If you happen to be posing for Lucian Freud, make sure you are sitting comfortably. Freud, unlike, say, Van Gogh, who proudly completed his portrait of "L'Arlesienne" in an hour, is known to take his time, often requiring models to sit for months.

So when art critic and writer Martin Gayford arrived at Freud's Notting Hill home for his first sitting on November 28 2003, he was all too aware of the significance of the artist's question: "Does that pose seem reasonably natural?"

Gayford sat regularly in that exact cross-legged pose for seven months. Man with a Blue Scarf is his memoir of that period, a time characterised by a mutual fascination, camaraderie and patience. It is also a valuable insight into the artistic processes and the life of one of our greatest and most private painters.

When Gayford offered to sit for Freud, he didn't expect the painter to agree, let alone suggest they got started the following week. Gayford had already known Freud for a decade - the two had often dined out and discussed art together. And even when assuming the formal time-honoured roles of artist and sitter, their relationship continued to be collaborative. The finished painting, like all portraits, is the product of two personalities - in this case, confined night after night, through winter and summer, tiredness and ruddy health, frustration and good humour.
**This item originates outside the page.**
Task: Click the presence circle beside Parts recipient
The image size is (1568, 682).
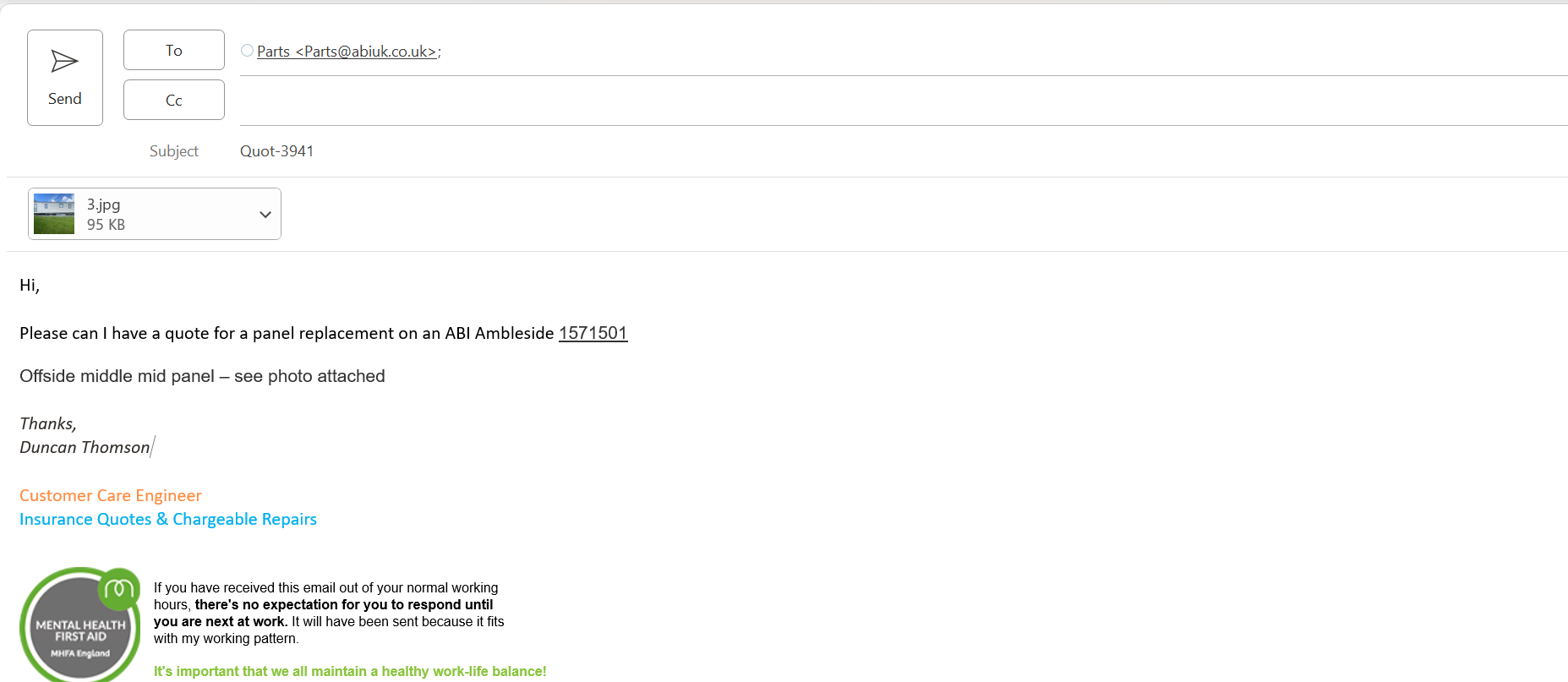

When we study Freud's portrait of Gayford, those seven months remain private, inscrutable. Gayford's book, however, gives us the back-story behind those painstakingly applied layers of paint, revealing the emotions and thoughts of both painter and sitter.

More than anything the book is a portrait of Freud himself. We see his changing demeanour, at times "stern, eagle-like", at others, vigorous for his 82 years. We learn of a delicious stubbornness and of certain hard-wired peccadilloes: bathing two or three times a day; an obsession with a particular white oil-paint; his insistence on standing up to paint, even in moments of exhaustion; his decision to leave the deep blue scarf until last - by which point it is summer and Gayford is sweltering in winter tweeds.

After each session is over, Freud, a proud night owl, insists on dinner, and they frequent London hotspots such as The Wolseley and St John. During these meals, Freud keeps one eye out for possible new models (he often paints strangers) and one eye on Gayford (a continuation of the observation process). He reminisces about illustrious acquaintances made over his 60-year career, from Kate Moss, whose birthday party he attended, to the cookery writer Elizabeth David. We learn that Freud likes to cook David's "cèpes à la bordelaise" and vocalise his preference for French over Italian art. "LF dislikes art that looks too much like art," Gayford notes, after a discussion about Caravaggio. "The awkwardness ... in LF's work is deliberate."

Gayford, acclaimed for his book, The Yellow House, on Van Gogh and Gauguin, has a particular skill for weaving reported conversation into his own thoughts - and occasional frustrations. We sympathise when, after a session in mid-June, he "carelessly referred to the face as finished. LF responded: 'It certainly is not'."

When Freud puts his final marks on the canvas on July 4 2004, Gayford studies the portrait, his face somehow rendered dishevelled by the impastoed oil paint. He notes that Freud has captured Gayford's own fascination with being painted. "I see that intensity of interest in the picture. It's me looking at him looking at me." And as a result, he remarks, "it also has a certain look of LF".

That in essence is the particular alchemy of portrait painting: artist and sitter, fused for posterity. If you are choosing an artist to immortalise you or a loved one, take a good look at his or her face first.